(Activity): From the line containing "You are a computer-use agent. Image" down to the last line of the records below, restate each line word for word and leave out the rest.

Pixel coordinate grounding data

↓

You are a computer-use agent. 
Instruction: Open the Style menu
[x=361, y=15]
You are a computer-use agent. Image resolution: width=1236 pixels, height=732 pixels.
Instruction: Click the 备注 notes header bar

↑

(Finished exercise):
You are a computer-use agent. Image resolution: width=1236 pixels, height=732 pixels.
Instruction: Click the 备注 notes header bar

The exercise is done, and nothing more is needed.